A monogenetic retinal disease caused by a mutation in ABCA4.
ABCA4 is an enzyme that flips a retinoid intermediate of the visual cycle N-retinylidene-phosphatidylethanolamine (N-retPE) from the inner leaflet to the outer leaflet of the photoreceptor outer segment disk membrane.
The most common inherited single-gene retinal disease.
It is usually an autosomal recessive inheritance caused by mutations in the ABCA4 gene.
The carrier frequency in the general population of ABCA4 alleles is 5 to 10%.
Rarely, presents with an autosomal dominant inheritance due to defects with ELOVL4 or PROM1 genes.
Lipofuscin accumulation in the eye, is a major risk factor implicated in macular degeneration, a degenerative disease, and Stargardt disease, an inherited juvenile form of macular degeneration.
It is characterized by macular degeneration.
The genetic defect causes malfunction of the ATP-binding cassette transporter (ABCA4) protein of the visual phototransduction cycle.
Macular degeneration.begins in childhood, adolescence or adulthood, resulting in progressive loss of vision.
Optical coherence tomography is used for diagnosis of Stargardt’s disease.
Presentation usually in childhood or adolescence.
No upper age limit for presentation exists.
The main symptom: loss of visual acuity, uncorrectable with glasses, typically develop before age 20.
Median age of onset of visual symptoms is 17 years.
Visual symptoms include: wavy vision, blind spots, blurriness, loss of depth perception, sensitivity to glare, impaired color vision, and delayed dark adaptation.
A wide variance exists between individuals in the symptoms experienced, and the rate of deterioration in vision.
Peripheral vision is usually better maintained than less fine, central vision.
While it is caused by defects in the ABCA4 gene, other genes such as PROM1 or ELOVL4, or missense mutations may play a play a role.
Severity of Stargardt’s disease is inversely proportional to ABCA4 function .
ABCA4 related disease also has a role to play in other diseases such as retinitis pigmentosa, cone-rod dystrophies and age-related macular degeneration (AMD).
The most common form of Stargardt disease is the recessive form caused by mutations in the ABCA4 gene: STGD1.
Late-onset Stargardt disease is associated with missense mutations of ABCA4.
Defective ABCA4 leads to improper shuttling of vitamin A in the retina, and accelerated formation of toxic vitamin A dimers, known as bisretinoids, and degradation byproducts.
The Vitamin A dimers and other byproducts are widely accepted as the cause of STGD1: damaging the retinal cells, and fluorescent granules called lipofuscin in the retinal pigmented epithelium of the retina appear from such damage.
STGD4, encodes a membrane bound protein that is involved in the elongation of very long chain fatty acids (ELOVL4).
Diagnosis is made by history and physical examination usually with a Slit-lamp.
Scanning laser ophthalmoscopy highlights areas of autofluorescence which are associated with retinal pathology.
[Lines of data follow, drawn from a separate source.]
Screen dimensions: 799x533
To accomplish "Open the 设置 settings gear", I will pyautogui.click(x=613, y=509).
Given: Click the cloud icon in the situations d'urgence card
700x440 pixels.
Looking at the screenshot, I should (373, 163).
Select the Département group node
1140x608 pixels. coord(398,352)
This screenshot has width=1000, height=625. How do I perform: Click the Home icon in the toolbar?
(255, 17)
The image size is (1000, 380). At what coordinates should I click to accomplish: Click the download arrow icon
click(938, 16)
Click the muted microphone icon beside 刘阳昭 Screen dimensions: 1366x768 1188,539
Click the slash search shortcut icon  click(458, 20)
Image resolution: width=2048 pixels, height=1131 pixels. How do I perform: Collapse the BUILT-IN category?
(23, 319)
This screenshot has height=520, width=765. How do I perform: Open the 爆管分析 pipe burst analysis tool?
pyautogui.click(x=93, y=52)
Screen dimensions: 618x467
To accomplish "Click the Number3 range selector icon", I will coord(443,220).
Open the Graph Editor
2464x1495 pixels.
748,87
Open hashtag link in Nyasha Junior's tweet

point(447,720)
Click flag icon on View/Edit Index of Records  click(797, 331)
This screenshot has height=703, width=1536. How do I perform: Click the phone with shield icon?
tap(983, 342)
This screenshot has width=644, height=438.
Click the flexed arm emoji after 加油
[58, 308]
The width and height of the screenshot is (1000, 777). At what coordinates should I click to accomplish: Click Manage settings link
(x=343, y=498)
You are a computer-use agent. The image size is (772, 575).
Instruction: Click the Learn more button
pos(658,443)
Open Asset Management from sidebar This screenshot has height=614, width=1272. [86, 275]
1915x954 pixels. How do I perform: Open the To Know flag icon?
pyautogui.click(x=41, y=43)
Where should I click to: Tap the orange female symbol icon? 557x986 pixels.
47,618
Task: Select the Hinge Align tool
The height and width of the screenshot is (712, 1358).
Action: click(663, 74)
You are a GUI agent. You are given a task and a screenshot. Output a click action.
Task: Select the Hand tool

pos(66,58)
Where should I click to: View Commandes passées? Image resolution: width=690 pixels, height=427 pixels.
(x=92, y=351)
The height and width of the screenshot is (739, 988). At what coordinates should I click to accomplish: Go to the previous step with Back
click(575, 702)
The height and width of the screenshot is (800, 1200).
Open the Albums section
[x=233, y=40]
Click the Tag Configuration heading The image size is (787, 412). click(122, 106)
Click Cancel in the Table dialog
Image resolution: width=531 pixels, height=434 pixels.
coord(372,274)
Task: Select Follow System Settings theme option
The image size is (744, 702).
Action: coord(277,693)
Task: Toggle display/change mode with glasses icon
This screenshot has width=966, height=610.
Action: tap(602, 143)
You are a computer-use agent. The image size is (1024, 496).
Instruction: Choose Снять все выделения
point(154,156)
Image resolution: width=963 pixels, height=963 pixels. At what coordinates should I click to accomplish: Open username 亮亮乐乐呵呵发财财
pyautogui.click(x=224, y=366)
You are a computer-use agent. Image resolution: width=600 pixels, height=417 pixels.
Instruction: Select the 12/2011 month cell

Spectral-domain optical coherence tomography, electroretinography and microperimetry are also useful for diagnostic and prognostic purposes.
No treatment is available, presently.
Recommendation for harm reduction: reducing retinal exposure to damaging ultra violet light, avoiding foods rich in Vitamin A with the hope of lowering lipofuscin accumulation and maintaining good general health and diet.
Foods, especially carrots, and vitamin supplements rich in vitamin A are considered to be harmful in Stargardt disease.
Often foods with a high vitamin A content are often yellow or orange in color, such as squash, pumpkin, and sweet potato.
Factors that may contribute to more rapid deterioration in Stargardt’s disease are smoking, obesity, and eating unhealthy.
The consumption of oily fish, slows the progression of the disease.
Prognosis is variable and depends on the age of onset and genetic alleles.
The majority of people will progress to legal blindness, but the disease has no impact on general health and life expectancy is normal.
Some patients can maintain a relatively high visual acuity over several years.
A 2017 study reported an incidence of between 1 and 1.28 per 10 000 individuals.
The median age of presentation was 27 years and 90% were symptomatic, with a median visual acuity of Snellen equivalent 20/66.
Gene therapy is designed to insert a copy of a corrected gene into retinal cells.
Stem-cell therapy involves injecting cells with the potential to mature into differentiated and functioning retinal cells.
Retinal implants is being investigated.